**EXERCISE REQUIREMENTS**
All entries are to be quoted exactly; the images stay out of the copy.

**RECORDS PROVIDED**
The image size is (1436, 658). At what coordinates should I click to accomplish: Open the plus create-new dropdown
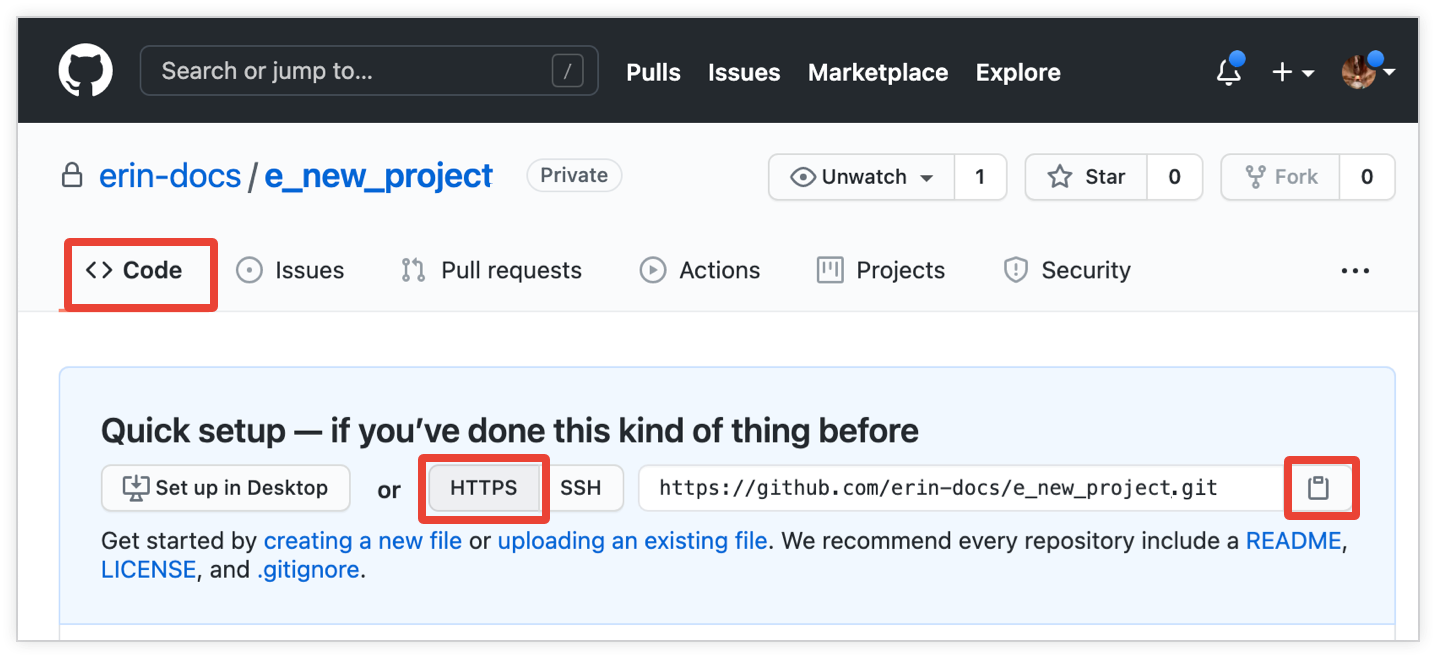1292,72
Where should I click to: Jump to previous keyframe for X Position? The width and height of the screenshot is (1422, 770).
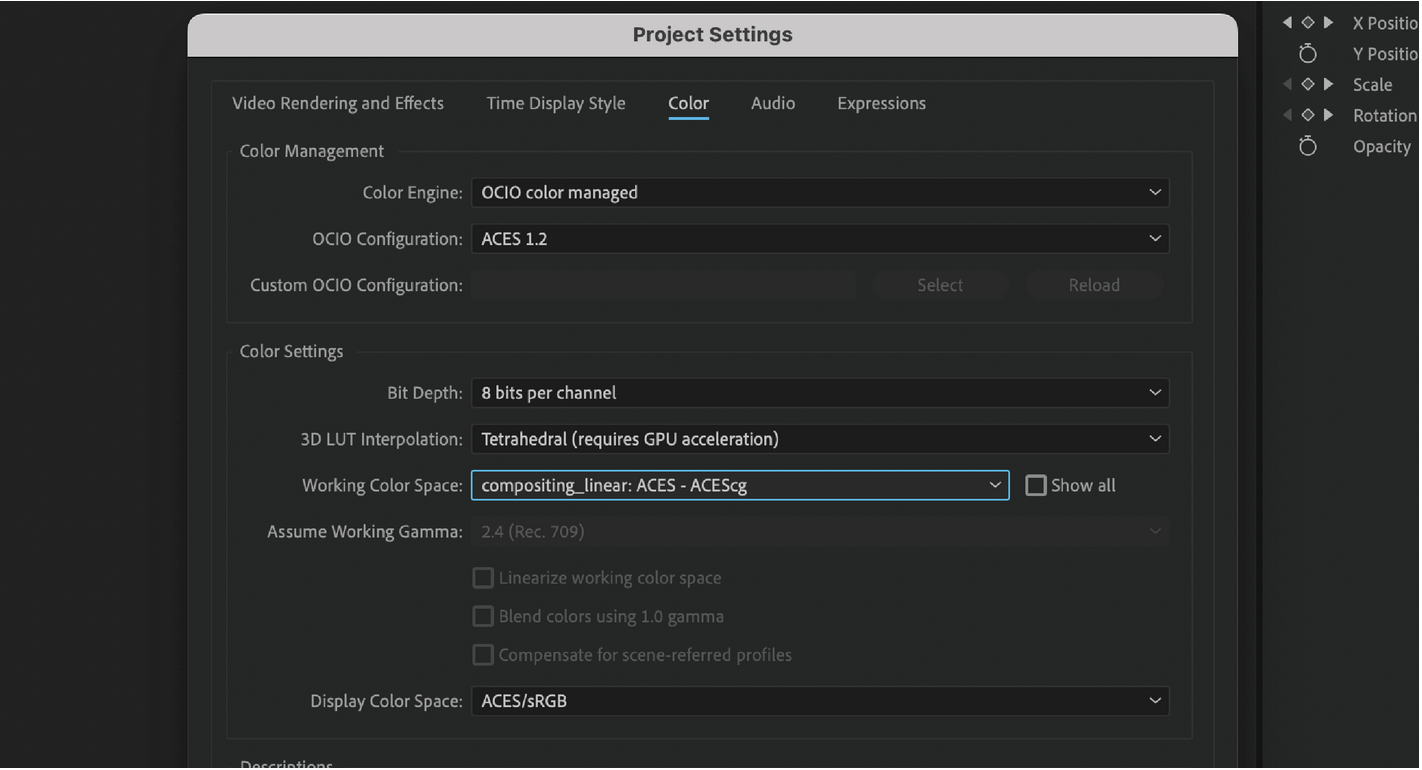(x=1288, y=22)
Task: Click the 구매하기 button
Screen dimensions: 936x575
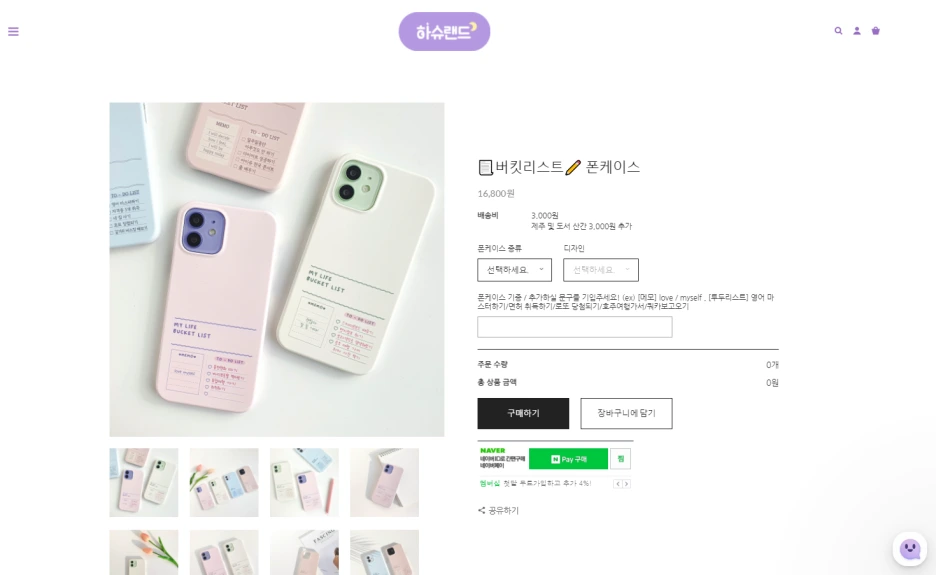Action: pyautogui.click(x=523, y=413)
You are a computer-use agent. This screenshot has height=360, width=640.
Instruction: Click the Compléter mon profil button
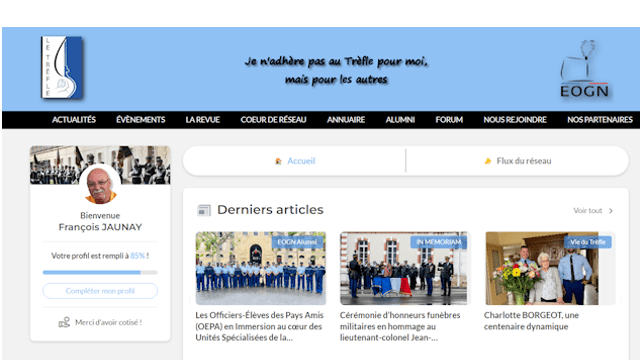tap(100, 291)
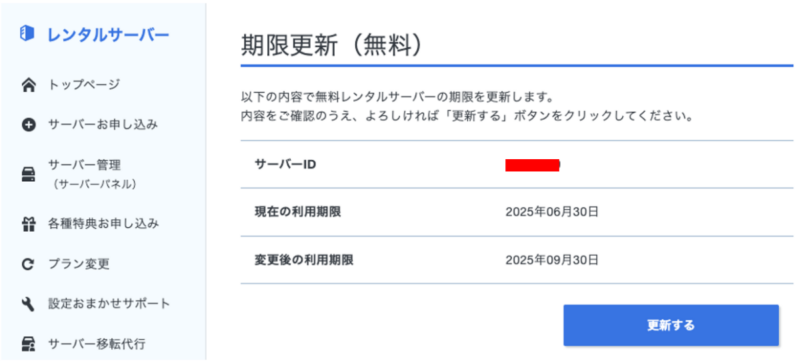800x363 pixels.
Task: Click the レンタルサーバー logo icon
Action: [x=27, y=34]
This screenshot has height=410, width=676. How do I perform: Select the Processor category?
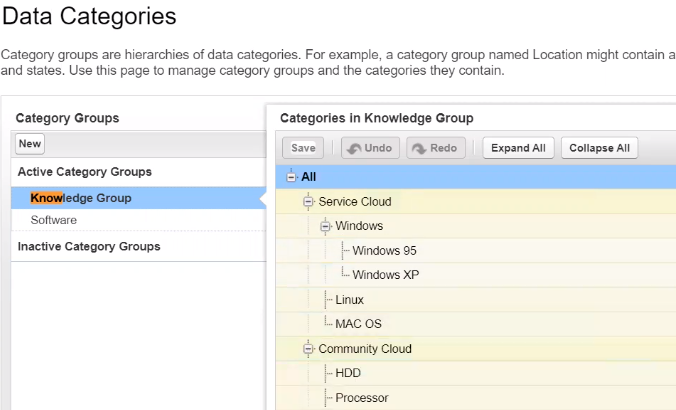pyautogui.click(x=361, y=398)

**TASK RESPONSE**
The image size is (1436, 658). At what coordinates should I click to accomplish: Open the plus create-new dropdown
1292,72
Where should I click to: Jump to previous keyframe for X Position? The width and height of the screenshot is (1422, 770).
(x=1288, y=22)
Task: Click the 구매하기 button
Screen dimensions: 936x575
Action: pyautogui.click(x=523, y=413)
You are a computer-use agent. This screenshot has height=360, width=640.
Instruction: Click the Compléter mon profil button
tap(100, 291)
800x363 pixels.
Task: Click the レンタルサーバー logo icon
Action: [x=27, y=34]
This screenshot has height=410, width=676. How do I perform: Select the Processor category?
pyautogui.click(x=361, y=398)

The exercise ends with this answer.